16 thoughts on “Bug spray and bear spray – stories of scuttling and fluttering  creatures…”

  1. Great post! I’m glad to hear you’ve visited the Mountain State. If you ever make it back this way, we’ll have a grand wilderness adventure ( but be warned, bugs are guaranteed to join us).

    At some point in life, I developed an unnatural fear of spiders. I don’t know how it happened. As a boy, I didn’t worry about such eight–legged burdens, but sometime in early adulthood, I found myself standing on my bed as a spider at least as big as a small automobile crawled on my bedroom floor. OK. It was probably the size of a quarter, but it was still creepy.

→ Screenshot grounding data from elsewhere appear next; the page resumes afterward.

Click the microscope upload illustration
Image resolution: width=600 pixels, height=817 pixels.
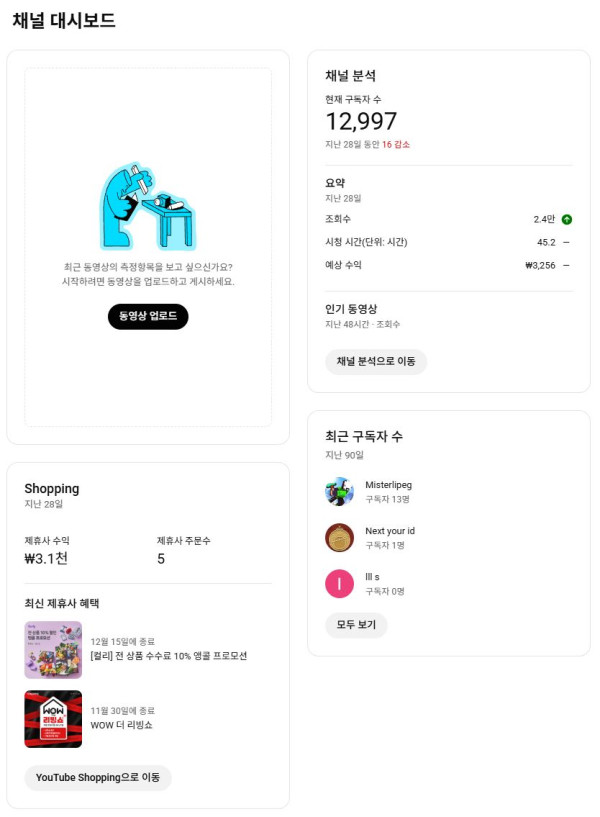(x=147, y=207)
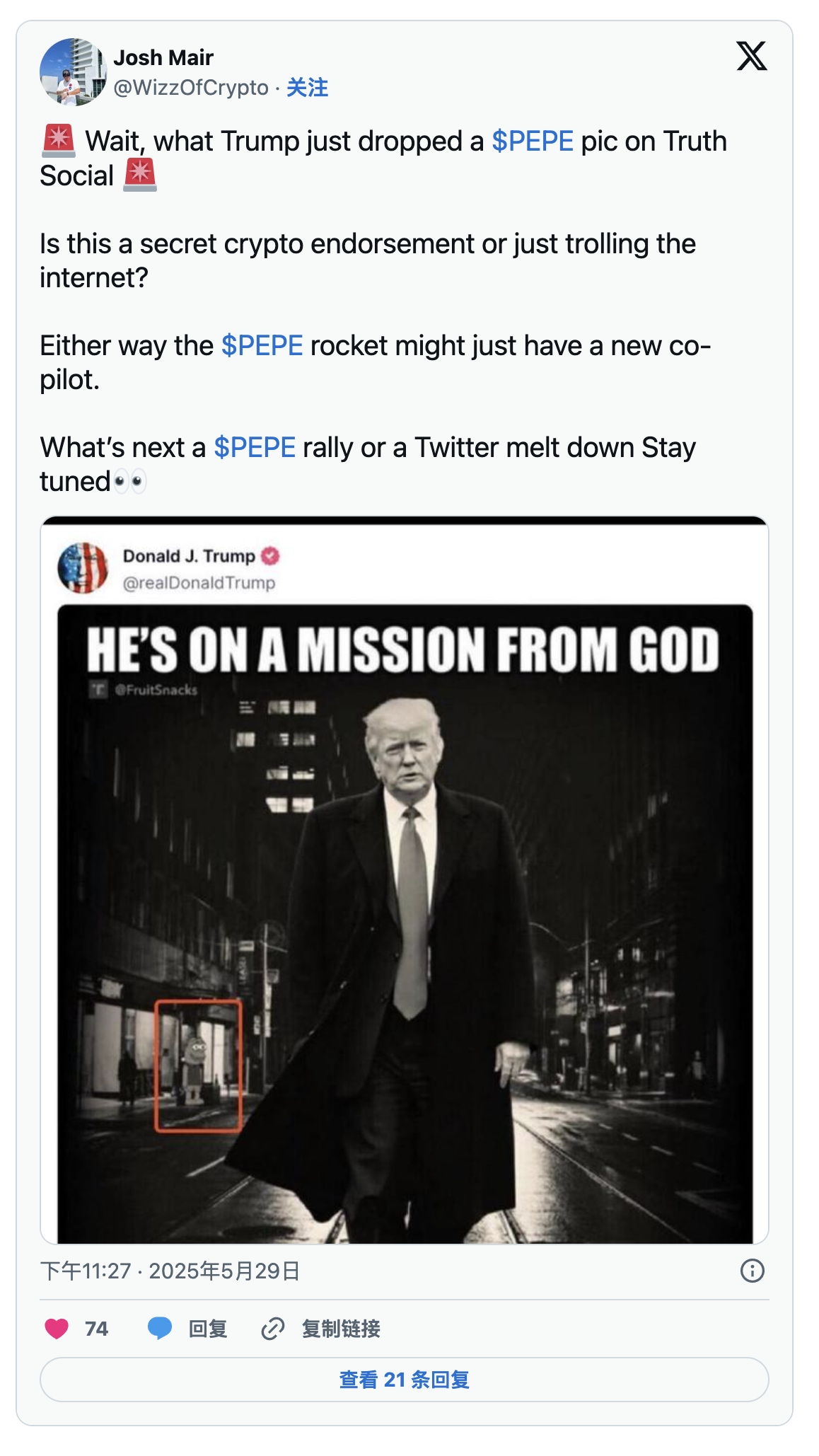
Task: Open the @WizzOfCrypto handle
Action: (x=191, y=88)
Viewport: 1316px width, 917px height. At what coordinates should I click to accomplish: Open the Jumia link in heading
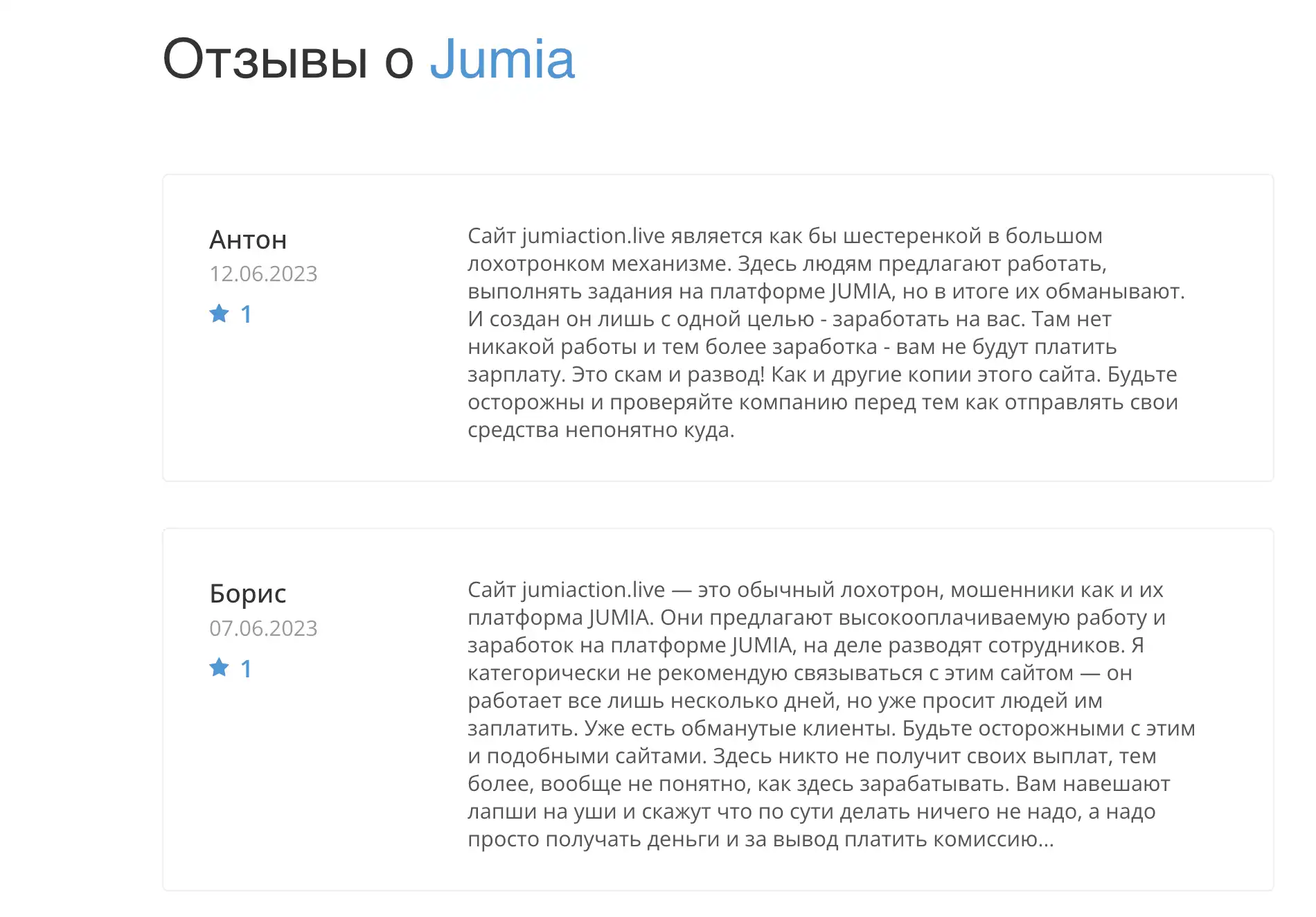coord(502,60)
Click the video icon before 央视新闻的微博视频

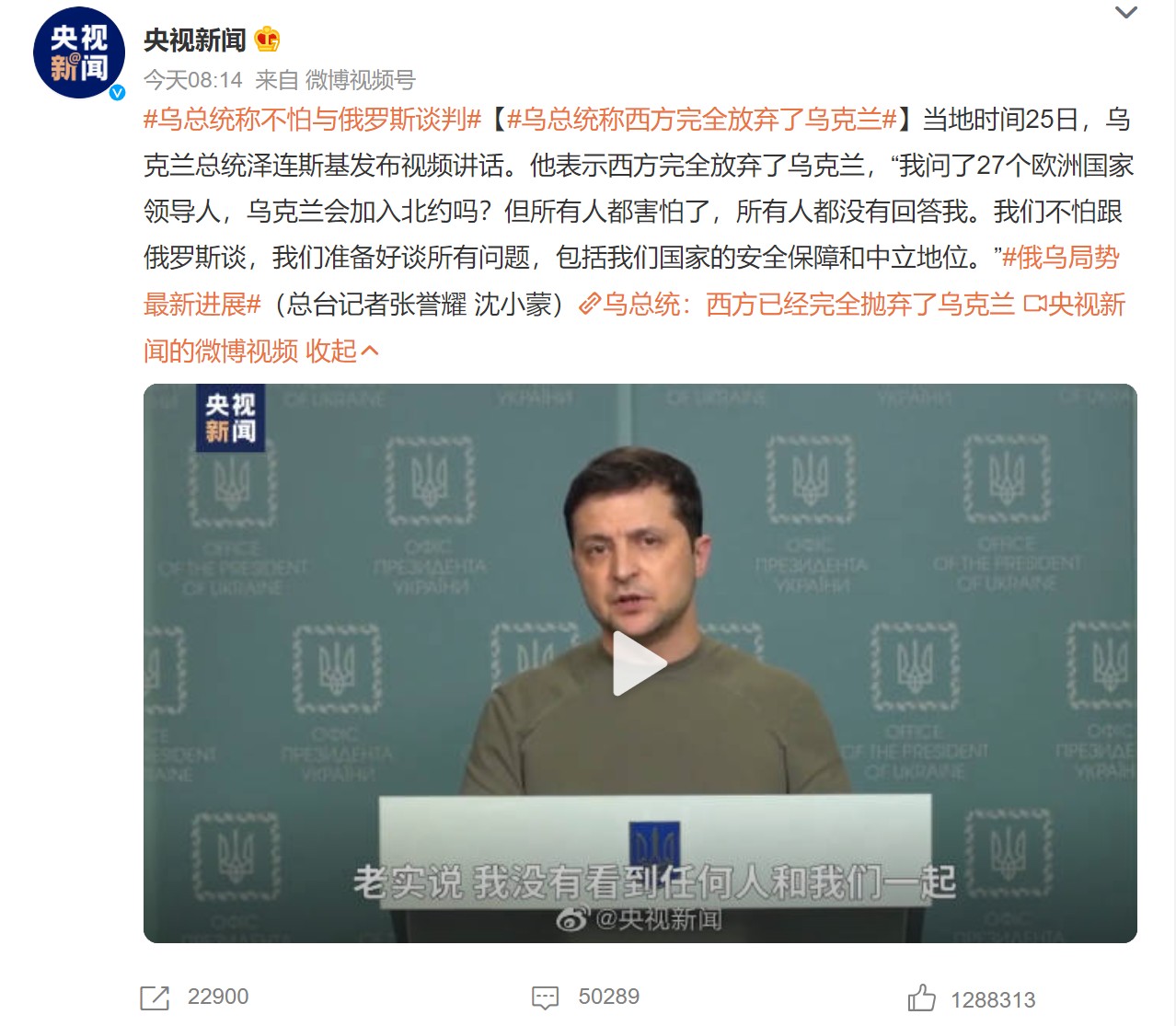tap(1035, 305)

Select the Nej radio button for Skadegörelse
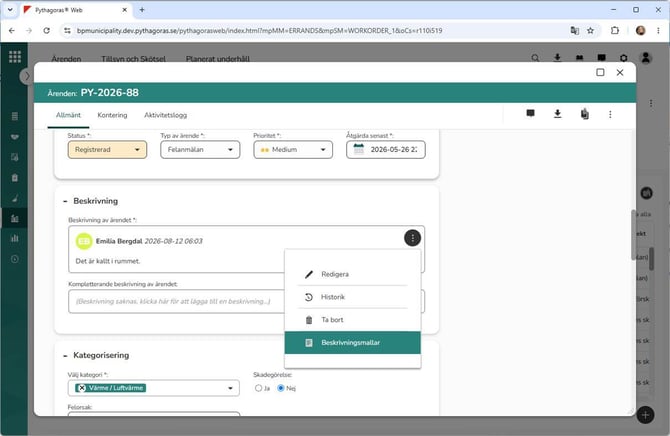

    I realized then and there that I couldn’t live this way, especially since I enjoyed hunting, camping, and fishing so much. So I began a self–directed program to overcome this sudden and irrational fear. I would get close to the arachnids and stare them down. Eventually, I reached a point where I would let them crawl on my hands. Of course, it terrified me, but I overcame the fear.

    I still don’t like spiders, but I no longer fear them. Instead, I just accept that they are a natural part of a woodsman’s life – even if they are creepy as hell!


    1. I love West Virginia – at least, the panhandle, where my brother lives. It’s a beautiful area, especially in the fall.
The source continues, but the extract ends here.